• Tom Fowler

Is Iowa a No-fault State?

Car accidents can be severe and really damaging at times. An individual suffers through numerous losses from medical expenses, pain, suffering, vehicle damage, or lost wages. It becomes burdensome to deal with these after recovering.


Two options are mainly available to an individual to cope with the situation. One is to file a claim against their own insurance policy for no-fault coverage. The other option is to file a claim for liability coverage against at-fault coverage. These two options are used depending on the state in which one resides. If the state gives permissibility to fault-based rules, they are called tort liability or non-no-fault states.


Hence, this raises the question of whether Iowa is a no-fault state.
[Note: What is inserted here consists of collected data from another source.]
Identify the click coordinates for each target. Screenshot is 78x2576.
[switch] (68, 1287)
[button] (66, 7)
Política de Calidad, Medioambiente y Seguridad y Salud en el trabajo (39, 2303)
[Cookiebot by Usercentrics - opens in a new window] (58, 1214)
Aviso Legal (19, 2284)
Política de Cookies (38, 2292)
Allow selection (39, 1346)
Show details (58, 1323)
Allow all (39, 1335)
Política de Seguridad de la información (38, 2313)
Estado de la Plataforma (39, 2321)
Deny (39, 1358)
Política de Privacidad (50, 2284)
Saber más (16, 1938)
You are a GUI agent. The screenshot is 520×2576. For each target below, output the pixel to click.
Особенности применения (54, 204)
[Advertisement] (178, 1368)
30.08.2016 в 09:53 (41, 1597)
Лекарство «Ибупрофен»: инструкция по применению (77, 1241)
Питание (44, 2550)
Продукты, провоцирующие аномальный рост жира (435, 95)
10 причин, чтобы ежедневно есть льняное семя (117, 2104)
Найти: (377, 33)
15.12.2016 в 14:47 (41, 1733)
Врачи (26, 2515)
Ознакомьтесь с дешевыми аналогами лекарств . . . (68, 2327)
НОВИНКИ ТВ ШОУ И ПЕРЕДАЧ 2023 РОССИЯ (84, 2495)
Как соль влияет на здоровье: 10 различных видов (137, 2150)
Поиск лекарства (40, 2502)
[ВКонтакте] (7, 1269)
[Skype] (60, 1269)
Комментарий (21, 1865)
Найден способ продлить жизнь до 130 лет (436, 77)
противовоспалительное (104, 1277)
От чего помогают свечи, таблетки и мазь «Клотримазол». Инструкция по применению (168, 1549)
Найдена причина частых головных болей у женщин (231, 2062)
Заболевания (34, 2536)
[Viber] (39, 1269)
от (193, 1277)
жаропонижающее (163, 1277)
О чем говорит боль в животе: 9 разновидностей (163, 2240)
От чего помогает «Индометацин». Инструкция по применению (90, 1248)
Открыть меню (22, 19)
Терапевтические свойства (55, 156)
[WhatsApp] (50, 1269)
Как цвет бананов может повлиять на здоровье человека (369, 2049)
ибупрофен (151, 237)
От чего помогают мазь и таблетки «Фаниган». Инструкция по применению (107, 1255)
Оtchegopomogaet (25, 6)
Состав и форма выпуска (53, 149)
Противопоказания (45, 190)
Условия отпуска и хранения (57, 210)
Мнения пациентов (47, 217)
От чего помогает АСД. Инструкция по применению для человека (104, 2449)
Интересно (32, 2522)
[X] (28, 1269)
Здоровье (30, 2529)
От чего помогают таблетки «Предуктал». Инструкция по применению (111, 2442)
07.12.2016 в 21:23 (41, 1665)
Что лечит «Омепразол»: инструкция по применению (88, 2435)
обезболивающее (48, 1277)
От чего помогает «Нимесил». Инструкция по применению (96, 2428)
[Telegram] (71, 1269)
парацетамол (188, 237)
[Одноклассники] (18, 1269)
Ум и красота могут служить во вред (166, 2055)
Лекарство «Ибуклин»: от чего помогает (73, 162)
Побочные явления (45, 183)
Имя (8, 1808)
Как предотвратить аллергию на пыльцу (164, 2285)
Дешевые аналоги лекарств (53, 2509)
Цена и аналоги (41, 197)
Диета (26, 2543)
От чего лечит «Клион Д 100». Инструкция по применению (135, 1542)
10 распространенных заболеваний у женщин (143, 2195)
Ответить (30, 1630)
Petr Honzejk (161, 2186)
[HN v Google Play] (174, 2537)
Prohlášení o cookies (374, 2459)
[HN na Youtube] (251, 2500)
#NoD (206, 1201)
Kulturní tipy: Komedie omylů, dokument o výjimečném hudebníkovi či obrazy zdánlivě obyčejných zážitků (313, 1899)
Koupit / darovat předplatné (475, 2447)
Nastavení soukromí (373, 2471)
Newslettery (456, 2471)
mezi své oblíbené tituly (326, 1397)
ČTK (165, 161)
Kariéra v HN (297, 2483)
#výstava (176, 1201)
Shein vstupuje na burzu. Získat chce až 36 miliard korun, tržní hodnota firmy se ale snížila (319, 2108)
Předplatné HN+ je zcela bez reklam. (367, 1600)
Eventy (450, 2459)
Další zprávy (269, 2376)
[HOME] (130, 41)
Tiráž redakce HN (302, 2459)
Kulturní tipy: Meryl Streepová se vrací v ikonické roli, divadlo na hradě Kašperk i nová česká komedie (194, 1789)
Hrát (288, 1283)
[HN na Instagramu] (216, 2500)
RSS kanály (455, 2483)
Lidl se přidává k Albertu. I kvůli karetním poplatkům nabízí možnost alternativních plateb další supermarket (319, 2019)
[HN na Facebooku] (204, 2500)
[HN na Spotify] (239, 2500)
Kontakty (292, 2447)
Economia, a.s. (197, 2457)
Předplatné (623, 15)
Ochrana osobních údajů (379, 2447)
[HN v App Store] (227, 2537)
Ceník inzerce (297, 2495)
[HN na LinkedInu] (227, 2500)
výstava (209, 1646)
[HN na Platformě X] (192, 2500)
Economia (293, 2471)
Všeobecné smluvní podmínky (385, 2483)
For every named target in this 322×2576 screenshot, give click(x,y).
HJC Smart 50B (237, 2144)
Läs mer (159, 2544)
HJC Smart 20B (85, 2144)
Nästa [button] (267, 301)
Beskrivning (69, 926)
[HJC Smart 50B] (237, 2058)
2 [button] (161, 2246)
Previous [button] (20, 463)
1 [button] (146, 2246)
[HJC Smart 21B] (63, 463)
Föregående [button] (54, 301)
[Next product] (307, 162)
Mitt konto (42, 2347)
Tom Fowler's Law article here presents a detailed guide on the topic.

What Is the Difference Between the Fault and the No-fault States?

What Is the Difference Between the Fault and the No-fault States?


The difference between an at-fault or no-fault state lies in the laws and rules applicable in the state after an accident occurs concerning the claims an individual can make. If you were injured, our vehicle accident attorneys in Des Moines can help you get compensated fairly.


In the case of a no-fault state, the state prohibits the driver from filing a claim against the other driver unless the situation proves damage and injury are a consequence of the other driver’s fault or when certain thresholds are met. The driver must first file a claim against their insurance policy for damage and money loss recovery.


However, a completely opposite situation takes place in an at-fault state. Here, the driver at fault is liable for a lawsuit, and a person can claim compensatory damages from them.


Is Iowa a No-fault State?


No, the state of Iowa does not follow a no-fault rule for its drivers. Insurance follows the car and not the driver in Iowa. Here, the state pursues an at-fault system under which three options are available for claiming compensation:


  • Firstly, the driver can claim compensatory damages and loss from their own insurance policy. However, the person must be sure of what is covered in their insurance policy.

  • Secondly, the driver can also claim compensatory damages from the insurance policy of the at-fault driver.

  • Lastly, the driver can also directly file a lawsuit for liability against the at-fault driver.


As Iowa is an at-fault state, suing the driver at-fault or the third party, including the manufacturer, is entirely valid. However, it is always suggested as the last option when settlements are a no possibility out of court.


How Can a Person Prove a Lawsuit Against Car Accidents?


While filing a claim against the other driver at fault or the third-party responsible for the accident, the driver must prove the claim. Even while filing a lawsuit, an individual must do so.


In such cases, the concerned person must keep the following points in mind:


  • About filing a police report

  • The contact information of the other driver

  • Maintaining medical files, reports, and bills

  • Proof of evidence of the vehicle damage and lost wages

  • Documenting the statements of witnesses at the location of the accident

  • The contact information of all witnesses

  • Taking pictures of the incident or accident as evidence

  • Record of healthcare appointments


What Are the Conditional Requirements of Car Insurance in Iowa?


Since Iowa is an at-fault state, an individual needs to prove financial statements and responsibility. This could be achieved by obtaining liability insurance. Iowa state regulations state that liability insurance coverage, although not a necessity yet if bought, should include coverage for:


  • 20 thousand dollars per person and 40 thousand dollars per accident for body or physical injury.

  • 15 thousand dollars for property damages.


However, if an individual involved in an accident proves that they are financially stable and able to fulfill the monetary requirements, Iowa does not require PIP coverage under the Iowa Motor Vehicle Finance and Safety Responsibility Act.


Still, a majority of the population needs insured, uninsured, and underinsured vehicle liability coverage.


Conclusion


Car accidents can result in serious injuries or other damages. Drivers should stay aware of state safety, vehicle regulation, and valid laws related to insurance policies. However, if individuals suffer from issues concerning traffic rules, regulations, lawsuits, and other accidental damage recovery claims, they can easily approach a law firm or an experienced attorney for legal help.